**Supplied entries**
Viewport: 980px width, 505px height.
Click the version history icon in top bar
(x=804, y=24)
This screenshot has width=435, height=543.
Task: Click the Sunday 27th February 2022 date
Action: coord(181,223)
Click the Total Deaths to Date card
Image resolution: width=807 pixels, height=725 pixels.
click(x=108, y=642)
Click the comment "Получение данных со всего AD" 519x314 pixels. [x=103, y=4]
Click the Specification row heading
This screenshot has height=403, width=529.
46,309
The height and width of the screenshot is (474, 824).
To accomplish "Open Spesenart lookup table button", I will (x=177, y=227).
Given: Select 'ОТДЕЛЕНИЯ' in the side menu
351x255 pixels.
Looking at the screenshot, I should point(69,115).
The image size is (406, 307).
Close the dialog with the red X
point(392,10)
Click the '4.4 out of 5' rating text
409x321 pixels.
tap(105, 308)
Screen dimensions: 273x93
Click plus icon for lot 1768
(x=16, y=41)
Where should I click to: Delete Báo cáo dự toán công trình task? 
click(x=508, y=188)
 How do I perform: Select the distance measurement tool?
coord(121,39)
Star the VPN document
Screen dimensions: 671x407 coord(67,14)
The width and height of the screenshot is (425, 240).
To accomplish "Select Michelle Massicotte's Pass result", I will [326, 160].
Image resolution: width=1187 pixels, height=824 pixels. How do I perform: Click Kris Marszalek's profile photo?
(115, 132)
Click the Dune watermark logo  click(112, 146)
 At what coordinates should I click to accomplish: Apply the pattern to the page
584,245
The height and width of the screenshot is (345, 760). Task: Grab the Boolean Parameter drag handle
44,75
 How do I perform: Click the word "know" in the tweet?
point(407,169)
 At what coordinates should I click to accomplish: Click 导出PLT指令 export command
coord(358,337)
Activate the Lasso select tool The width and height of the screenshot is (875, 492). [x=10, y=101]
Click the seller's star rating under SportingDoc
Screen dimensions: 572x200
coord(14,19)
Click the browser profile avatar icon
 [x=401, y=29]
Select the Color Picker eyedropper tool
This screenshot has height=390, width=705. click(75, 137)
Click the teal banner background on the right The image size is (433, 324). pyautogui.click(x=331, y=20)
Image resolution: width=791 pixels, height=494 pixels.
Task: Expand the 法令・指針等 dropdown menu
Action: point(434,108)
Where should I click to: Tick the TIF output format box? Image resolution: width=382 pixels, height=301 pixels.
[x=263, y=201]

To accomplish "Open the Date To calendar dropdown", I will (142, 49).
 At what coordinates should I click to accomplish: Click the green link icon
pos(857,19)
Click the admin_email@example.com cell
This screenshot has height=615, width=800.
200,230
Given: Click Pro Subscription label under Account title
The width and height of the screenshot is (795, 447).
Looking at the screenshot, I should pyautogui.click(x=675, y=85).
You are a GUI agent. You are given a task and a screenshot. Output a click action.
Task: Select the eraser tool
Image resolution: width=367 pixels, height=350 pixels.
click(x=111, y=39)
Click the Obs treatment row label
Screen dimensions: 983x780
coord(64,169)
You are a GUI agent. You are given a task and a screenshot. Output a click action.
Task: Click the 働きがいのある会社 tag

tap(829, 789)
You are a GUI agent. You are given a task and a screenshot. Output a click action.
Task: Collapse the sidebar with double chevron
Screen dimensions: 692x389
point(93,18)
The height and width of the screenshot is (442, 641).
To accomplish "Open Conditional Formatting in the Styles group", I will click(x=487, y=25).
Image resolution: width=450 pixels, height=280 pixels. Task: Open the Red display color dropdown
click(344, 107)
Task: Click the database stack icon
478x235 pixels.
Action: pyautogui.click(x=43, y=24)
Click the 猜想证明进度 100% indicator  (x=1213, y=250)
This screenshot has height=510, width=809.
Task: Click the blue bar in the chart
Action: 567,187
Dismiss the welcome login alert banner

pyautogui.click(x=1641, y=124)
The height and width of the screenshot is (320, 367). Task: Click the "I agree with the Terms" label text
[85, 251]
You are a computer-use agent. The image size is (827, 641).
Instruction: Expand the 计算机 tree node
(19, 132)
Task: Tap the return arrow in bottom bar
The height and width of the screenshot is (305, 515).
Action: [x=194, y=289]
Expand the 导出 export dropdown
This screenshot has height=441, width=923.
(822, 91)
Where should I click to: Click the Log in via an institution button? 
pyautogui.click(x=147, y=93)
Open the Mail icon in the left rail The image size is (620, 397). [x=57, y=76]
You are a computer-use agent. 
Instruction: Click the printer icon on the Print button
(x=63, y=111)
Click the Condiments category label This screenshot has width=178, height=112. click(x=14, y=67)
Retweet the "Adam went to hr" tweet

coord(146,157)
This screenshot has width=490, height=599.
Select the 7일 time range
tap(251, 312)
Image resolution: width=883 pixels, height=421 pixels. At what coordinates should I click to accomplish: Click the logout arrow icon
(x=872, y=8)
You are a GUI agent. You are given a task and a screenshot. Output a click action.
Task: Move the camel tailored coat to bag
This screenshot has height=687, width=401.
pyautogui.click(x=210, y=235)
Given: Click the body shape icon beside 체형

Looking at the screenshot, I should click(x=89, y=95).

**Assignment**
Print every line of the material above exactly.

**Task solution**
Viewport: 980px width, 505px height.
Click the version history icon in top bar
(x=804, y=24)
This screenshot has width=435, height=543.
Task: Click the Sunday 27th February 2022 date
Action: coord(181,223)
Click the Total Deaths to Date card
Image resolution: width=807 pixels, height=725 pixels.
click(x=108, y=642)
Click the comment "Получение данных со всего AD" 519x314 pixels. [x=103, y=4]
Click the Specification row heading
This screenshot has height=403, width=529.
46,309
The height and width of the screenshot is (474, 824).
To accomplish "Open Spesenart lookup table button", I will (x=177, y=227).
Given: Select 'ОТДЕЛЕНИЯ' in the side menu
351x255 pixels.
Looking at the screenshot, I should point(69,115).
The image size is (406, 307).
Close the dialog with the red X
point(392,10)
Click the '4.4 out of 5' rating text
409x321 pixels.
tap(105, 308)
Screen dimensions: 273x93
Click plus icon for lot 1768
(x=16, y=41)
Where should I click to: Delete Báo cáo dự toán công trình task? 
click(x=508, y=188)
 How do I perform: Select the distance measurement tool?
coord(121,39)
Star the VPN document
Screen dimensions: 671x407 coord(67,14)
The width and height of the screenshot is (425, 240).
To accomplish "Select Michelle Massicotte's Pass result", I will [326, 160].
Image resolution: width=1187 pixels, height=824 pixels. How do I perform: Click Kris Marszalek's profile photo?
(115, 132)
Click the Dune watermark logo  click(112, 146)
 At what coordinates should I click to accomplish: Apply the pattern to the page
584,245
The height and width of the screenshot is (345, 760). Task: Grab the Boolean Parameter drag handle
44,75
 How do I perform: Click the word "know" in the tweet?
point(407,169)
 At what coordinates should I click to accomplish: Click 导出PLT指令 export command
coord(358,337)
Activate the Lasso select tool The width and height of the screenshot is (875, 492). [x=10, y=101]
Click the seller's star rating under SportingDoc
Screen dimensions: 572x200
coord(14,19)
Click the browser profile avatar icon
 [x=401, y=29]
Select the Color Picker eyedropper tool
This screenshot has height=390, width=705. click(75, 137)
Click the teal banner background on the right The image size is (433, 324). pyautogui.click(x=331, y=20)
Image resolution: width=791 pixels, height=494 pixels.
Task: Expand the 法令・指針等 dropdown menu
Action: point(434,108)
Where should I click to: Tick the TIF output format box? Image resolution: width=382 pixels, height=301 pixels.
[x=263, y=201]

To accomplish "Open the Date To calendar dropdown", I will (142, 49).
 At what coordinates should I click to accomplish: Click the green link icon
pos(857,19)
Click the admin_email@example.com cell
This screenshot has height=615, width=800.
200,230
Given: Click Pro Subscription label under Account title
The width and height of the screenshot is (795, 447).
Looking at the screenshot, I should pyautogui.click(x=675, y=85).
You are a GUI agent. You are given a task and a screenshot. Output a click action.
Task: Select the eraser tool
Image resolution: width=367 pixels, height=350 pixels.
click(x=111, y=39)
Click the Obs treatment row label
Screen dimensions: 983x780
coord(64,169)
You are a GUI agent. You are given a task and a screenshot. Output a click action.
Task: Click the 働きがいのある会社 tag

tap(829, 789)
You are a GUI agent. You are given a task and a screenshot. Output a click action.
Task: Collapse the sidebar with double chevron
Screen dimensions: 692x389
point(93,18)
The height and width of the screenshot is (442, 641).
To accomplish "Open Conditional Formatting in the Styles group", I will click(x=487, y=25).
Image resolution: width=450 pixels, height=280 pixels. Task: Open the Red display color dropdown
click(344, 107)
Task: Click the database stack icon
478x235 pixels.
Action: pyautogui.click(x=43, y=24)
Click the 猜想证明进度 100% indicator  (x=1213, y=250)
This screenshot has height=510, width=809.
Task: Click the blue bar in the chart
Action: 567,187
Dismiss the welcome login alert banner

pyautogui.click(x=1641, y=124)
The height and width of the screenshot is (320, 367). Task: Click the "I agree with the Terms" label text
[85, 251]
You are a computer-use agent. The image size is (827, 641).
Instruction: Expand the 计算机 tree node
(19, 132)
Task: Tap the return arrow in bottom bar
The height and width of the screenshot is (305, 515).
Action: [x=194, y=289]
Expand the 导出 export dropdown
This screenshot has height=441, width=923.
(822, 91)
Where should I click to: Click the Log in via an institution button? 
pyautogui.click(x=147, y=93)
Open the Mail icon in the left rail The image size is (620, 397). [x=57, y=76]
You are a computer-use agent. 
Instruction: Click the printer icon on the Print button
(x=63, y=111)
Click the Condiments category label This screenshot has width=178, height=112. click(x=14, y=67)
Retweet the "Adam went to hr" tweet

coord(146,157)
This screenshot has width=490, height=599.
Select the 7일 time range
tap(251, 312)
Image resolution: width=883 pixels, height=421 pixels. At what coordinates should I click to accomplish: Click the logout arrow icon
(x=872, y=8)
You are a GUI agent. You are given a task and a screenshot. Output a click action.
Task: Move the camel tailored coat to bag
This screenshot has height=687, width=401.
pyautogui.click(x=210, y=235)
Given: Click the body shape icon beside 체형

Looking at the screenshot, I should click(x=89, y=95).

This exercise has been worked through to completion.